_Supplied data_.
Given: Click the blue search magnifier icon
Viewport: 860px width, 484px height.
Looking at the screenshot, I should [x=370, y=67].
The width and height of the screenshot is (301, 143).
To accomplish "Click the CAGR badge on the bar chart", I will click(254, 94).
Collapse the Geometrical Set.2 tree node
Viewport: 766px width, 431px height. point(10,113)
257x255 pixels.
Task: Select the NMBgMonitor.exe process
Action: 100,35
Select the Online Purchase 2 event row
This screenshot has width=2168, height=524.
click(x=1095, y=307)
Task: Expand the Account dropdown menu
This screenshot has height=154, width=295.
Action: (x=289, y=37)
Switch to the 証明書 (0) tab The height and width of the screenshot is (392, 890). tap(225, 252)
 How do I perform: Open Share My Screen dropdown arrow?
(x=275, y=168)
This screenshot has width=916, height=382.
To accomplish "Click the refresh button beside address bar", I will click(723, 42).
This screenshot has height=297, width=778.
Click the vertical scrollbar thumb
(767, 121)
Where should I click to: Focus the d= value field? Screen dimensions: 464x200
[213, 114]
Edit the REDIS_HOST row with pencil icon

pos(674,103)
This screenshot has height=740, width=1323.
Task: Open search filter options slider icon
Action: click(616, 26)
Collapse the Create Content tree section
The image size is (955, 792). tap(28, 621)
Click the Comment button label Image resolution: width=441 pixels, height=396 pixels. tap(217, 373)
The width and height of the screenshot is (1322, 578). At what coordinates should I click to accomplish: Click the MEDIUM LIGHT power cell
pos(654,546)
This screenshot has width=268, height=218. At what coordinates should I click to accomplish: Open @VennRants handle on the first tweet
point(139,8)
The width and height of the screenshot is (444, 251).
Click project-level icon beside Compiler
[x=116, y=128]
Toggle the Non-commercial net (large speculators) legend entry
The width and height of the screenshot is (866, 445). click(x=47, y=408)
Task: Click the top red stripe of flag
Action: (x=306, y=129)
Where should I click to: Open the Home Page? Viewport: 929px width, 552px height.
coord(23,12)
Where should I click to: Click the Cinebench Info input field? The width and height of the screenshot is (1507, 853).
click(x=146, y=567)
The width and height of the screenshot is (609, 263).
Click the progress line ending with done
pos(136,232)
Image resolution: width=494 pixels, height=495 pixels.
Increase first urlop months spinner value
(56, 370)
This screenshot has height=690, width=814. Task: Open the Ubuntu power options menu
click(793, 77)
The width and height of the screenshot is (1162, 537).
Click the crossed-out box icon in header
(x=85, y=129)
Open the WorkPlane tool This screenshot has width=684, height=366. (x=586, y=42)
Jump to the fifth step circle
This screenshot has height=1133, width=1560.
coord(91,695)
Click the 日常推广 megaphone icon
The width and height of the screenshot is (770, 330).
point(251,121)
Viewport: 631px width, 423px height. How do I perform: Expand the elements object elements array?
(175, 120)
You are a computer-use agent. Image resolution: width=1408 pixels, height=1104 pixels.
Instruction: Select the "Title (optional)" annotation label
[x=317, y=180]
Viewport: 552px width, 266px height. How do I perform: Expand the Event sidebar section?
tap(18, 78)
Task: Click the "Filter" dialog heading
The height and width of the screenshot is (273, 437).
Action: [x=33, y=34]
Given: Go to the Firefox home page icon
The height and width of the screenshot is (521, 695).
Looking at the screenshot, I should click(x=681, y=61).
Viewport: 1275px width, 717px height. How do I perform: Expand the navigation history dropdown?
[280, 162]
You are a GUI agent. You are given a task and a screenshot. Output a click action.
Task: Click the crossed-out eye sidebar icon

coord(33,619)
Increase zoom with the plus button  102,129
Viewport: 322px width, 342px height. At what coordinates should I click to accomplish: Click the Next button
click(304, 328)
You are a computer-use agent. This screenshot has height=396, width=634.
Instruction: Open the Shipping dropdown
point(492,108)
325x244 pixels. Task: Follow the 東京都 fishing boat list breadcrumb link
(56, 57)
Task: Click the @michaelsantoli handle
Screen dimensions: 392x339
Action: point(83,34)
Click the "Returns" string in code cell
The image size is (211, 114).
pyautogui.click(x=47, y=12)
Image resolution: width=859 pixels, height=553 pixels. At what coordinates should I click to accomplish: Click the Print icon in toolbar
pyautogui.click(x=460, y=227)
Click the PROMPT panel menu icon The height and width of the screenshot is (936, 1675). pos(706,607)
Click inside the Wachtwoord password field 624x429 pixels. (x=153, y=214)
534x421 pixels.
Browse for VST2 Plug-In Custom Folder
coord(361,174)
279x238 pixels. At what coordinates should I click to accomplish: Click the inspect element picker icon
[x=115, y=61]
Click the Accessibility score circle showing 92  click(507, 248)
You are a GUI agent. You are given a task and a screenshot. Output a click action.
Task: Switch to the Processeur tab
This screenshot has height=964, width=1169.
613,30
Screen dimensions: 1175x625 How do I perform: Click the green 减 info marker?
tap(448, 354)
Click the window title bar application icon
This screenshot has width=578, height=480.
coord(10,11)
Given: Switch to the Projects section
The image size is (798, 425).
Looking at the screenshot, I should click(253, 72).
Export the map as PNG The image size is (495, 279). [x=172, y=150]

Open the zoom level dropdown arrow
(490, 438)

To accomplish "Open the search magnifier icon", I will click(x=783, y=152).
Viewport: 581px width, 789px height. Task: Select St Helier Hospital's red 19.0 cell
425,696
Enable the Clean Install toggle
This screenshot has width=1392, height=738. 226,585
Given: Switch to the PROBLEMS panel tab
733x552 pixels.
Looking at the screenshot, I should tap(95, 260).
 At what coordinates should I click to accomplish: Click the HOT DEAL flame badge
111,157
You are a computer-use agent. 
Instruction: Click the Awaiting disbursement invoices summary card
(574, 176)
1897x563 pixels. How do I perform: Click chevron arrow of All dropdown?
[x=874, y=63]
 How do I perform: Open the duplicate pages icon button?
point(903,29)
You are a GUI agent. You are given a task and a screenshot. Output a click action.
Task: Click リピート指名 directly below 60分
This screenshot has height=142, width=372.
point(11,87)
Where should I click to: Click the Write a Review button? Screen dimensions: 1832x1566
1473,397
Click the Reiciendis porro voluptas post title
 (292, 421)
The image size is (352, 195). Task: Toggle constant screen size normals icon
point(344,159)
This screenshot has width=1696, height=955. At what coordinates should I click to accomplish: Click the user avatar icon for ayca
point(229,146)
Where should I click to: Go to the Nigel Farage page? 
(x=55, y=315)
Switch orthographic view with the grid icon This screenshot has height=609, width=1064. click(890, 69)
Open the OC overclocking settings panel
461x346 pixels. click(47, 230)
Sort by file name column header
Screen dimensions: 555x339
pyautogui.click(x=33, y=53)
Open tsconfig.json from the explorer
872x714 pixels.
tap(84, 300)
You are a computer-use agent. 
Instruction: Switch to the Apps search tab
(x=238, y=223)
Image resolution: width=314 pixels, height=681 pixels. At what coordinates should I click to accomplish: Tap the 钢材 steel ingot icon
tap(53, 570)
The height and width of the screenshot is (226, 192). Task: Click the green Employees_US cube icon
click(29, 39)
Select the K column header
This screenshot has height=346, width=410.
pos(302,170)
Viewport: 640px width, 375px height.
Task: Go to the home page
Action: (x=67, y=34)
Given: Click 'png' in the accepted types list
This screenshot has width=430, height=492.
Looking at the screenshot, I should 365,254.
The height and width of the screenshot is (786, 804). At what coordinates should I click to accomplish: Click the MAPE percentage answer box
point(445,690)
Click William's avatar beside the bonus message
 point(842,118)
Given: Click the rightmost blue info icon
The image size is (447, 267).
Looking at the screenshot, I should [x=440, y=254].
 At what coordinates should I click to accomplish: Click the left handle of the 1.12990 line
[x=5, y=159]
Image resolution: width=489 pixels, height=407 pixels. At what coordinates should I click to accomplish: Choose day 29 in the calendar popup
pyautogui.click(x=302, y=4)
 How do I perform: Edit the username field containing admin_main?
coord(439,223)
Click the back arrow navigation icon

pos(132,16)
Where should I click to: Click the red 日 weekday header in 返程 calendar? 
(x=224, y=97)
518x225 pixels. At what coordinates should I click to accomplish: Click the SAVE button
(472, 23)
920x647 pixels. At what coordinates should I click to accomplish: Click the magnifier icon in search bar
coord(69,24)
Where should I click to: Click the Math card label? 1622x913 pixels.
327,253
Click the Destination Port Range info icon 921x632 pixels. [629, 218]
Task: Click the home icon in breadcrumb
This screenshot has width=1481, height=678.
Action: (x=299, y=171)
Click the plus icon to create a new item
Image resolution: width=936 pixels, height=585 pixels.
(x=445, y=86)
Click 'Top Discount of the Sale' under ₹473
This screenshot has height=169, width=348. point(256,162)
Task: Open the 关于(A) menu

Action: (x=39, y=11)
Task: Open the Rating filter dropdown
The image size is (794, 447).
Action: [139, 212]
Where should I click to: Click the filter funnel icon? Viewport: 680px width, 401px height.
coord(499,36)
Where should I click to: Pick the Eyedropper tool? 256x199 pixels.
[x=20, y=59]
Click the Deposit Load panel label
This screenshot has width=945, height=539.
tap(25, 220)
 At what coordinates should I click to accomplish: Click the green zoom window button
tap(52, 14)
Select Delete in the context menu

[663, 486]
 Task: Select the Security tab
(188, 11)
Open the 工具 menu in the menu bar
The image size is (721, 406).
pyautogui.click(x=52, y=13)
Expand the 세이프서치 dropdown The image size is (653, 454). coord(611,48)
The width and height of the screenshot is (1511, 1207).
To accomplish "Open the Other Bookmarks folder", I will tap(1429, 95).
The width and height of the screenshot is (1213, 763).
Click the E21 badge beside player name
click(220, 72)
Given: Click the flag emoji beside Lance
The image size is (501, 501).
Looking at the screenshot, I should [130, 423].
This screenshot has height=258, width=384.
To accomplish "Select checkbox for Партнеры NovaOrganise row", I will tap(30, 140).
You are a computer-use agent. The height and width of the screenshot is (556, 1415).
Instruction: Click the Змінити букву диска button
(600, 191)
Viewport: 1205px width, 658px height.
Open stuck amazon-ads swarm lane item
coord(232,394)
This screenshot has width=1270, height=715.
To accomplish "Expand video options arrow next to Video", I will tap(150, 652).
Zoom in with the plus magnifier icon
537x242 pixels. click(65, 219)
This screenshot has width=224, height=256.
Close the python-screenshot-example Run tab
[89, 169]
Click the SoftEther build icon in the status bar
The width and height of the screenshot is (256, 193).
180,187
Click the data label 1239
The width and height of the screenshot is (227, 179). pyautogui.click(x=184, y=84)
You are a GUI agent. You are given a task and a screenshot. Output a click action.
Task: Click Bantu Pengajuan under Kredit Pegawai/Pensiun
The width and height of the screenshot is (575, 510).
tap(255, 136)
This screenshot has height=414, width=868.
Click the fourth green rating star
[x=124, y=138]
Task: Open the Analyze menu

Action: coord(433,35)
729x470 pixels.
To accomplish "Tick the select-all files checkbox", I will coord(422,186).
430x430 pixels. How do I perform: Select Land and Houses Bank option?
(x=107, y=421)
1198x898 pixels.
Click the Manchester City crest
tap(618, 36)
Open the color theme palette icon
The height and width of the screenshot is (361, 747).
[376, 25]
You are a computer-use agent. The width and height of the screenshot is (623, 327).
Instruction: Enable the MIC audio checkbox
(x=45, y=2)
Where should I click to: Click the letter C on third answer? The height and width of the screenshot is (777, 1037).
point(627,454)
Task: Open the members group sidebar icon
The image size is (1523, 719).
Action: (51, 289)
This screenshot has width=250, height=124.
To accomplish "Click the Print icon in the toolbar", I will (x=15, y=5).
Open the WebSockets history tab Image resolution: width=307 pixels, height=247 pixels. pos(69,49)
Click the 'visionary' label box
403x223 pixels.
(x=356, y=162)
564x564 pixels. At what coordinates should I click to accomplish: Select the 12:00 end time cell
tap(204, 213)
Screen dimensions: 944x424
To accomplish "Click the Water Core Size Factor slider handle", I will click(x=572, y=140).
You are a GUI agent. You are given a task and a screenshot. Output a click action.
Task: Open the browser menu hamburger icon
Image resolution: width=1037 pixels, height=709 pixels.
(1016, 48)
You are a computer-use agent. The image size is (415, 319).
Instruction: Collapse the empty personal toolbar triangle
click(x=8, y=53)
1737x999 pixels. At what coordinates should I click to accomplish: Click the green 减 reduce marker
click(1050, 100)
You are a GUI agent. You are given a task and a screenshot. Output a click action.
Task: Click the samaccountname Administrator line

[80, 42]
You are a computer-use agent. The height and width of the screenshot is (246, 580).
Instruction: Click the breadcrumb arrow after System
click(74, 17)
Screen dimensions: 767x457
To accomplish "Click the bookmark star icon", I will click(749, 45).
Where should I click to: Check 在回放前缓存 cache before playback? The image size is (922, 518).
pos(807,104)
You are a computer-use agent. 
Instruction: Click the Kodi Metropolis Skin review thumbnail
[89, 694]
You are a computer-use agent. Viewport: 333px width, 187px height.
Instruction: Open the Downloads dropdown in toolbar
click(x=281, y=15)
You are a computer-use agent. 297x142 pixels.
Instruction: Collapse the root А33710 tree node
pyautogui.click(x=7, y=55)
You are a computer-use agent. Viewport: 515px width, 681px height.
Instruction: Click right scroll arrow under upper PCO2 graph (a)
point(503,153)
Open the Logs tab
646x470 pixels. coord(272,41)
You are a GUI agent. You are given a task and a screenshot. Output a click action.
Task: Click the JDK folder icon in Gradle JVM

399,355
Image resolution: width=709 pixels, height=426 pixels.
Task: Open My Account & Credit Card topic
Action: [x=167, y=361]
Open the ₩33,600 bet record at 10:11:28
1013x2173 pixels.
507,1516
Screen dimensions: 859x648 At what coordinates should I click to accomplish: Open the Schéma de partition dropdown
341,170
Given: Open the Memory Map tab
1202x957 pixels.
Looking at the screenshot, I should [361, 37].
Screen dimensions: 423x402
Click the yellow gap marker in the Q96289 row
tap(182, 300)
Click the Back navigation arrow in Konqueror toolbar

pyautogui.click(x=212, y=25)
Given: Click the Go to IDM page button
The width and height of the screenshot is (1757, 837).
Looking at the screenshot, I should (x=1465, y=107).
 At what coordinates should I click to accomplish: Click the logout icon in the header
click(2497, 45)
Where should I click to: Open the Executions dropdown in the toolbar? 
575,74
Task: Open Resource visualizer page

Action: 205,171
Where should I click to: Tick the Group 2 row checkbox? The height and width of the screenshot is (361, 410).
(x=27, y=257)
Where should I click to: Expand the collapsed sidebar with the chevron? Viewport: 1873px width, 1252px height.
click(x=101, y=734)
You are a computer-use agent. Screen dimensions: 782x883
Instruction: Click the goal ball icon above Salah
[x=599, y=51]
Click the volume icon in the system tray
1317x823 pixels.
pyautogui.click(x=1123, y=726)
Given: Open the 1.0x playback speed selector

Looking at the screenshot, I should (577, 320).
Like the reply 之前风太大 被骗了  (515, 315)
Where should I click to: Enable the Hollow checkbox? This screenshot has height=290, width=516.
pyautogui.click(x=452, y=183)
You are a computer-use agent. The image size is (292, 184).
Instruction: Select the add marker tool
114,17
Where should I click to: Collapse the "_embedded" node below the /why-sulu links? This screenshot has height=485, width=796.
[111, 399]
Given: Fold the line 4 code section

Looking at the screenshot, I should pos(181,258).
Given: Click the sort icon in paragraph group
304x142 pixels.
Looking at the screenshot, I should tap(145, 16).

_Problem to work on_.
Repeat the data above word for word, beginning at the line that contains "Click the 'visionary' label box" and stopping after the line that contains "will click(749, 45).".

_Response below_.
Click the 'visionary' label box
403x223 pixels.
(x=356, y=162)
564x564 pixels. At what coordinates should I click to accomplish: Select the 12:00 end time cell
tap(204, 213)
Screen dimensions: 944x424
To accomplish "Click the Water Core Size Factor slider handle", I will click(x=572, y=140).
You are a GUI agent. You are given a task and a screenshot. Output a click action.
Task: Open the browser menu hamburger icon
Image resolution: width=1037 pixels, height=709 pixels.
(1016, 48)
You are a computer-use agent. The image size is (415, 319).
Instruction: Collapse the empty personal toolbar triangle
click(x=8, y=53)
1737x999 pixels. At what coordinates should I click to accomplish: Click the green 减 reduce marker
click(1050, 100)
You are a GUI agent. You are given a task and a screenshot. Output a click action.
Task: Click the samaccountname Administrator line

[80, 42]
You are a computer-use agent. The height and width of the screenshot is (246, 580).
Instruction: Click the breadcrumb arrow after System
click(74, 17)
Screen dimensions: 767x457
To accomplish "Click the bookmark star icon", I will click(749, 45).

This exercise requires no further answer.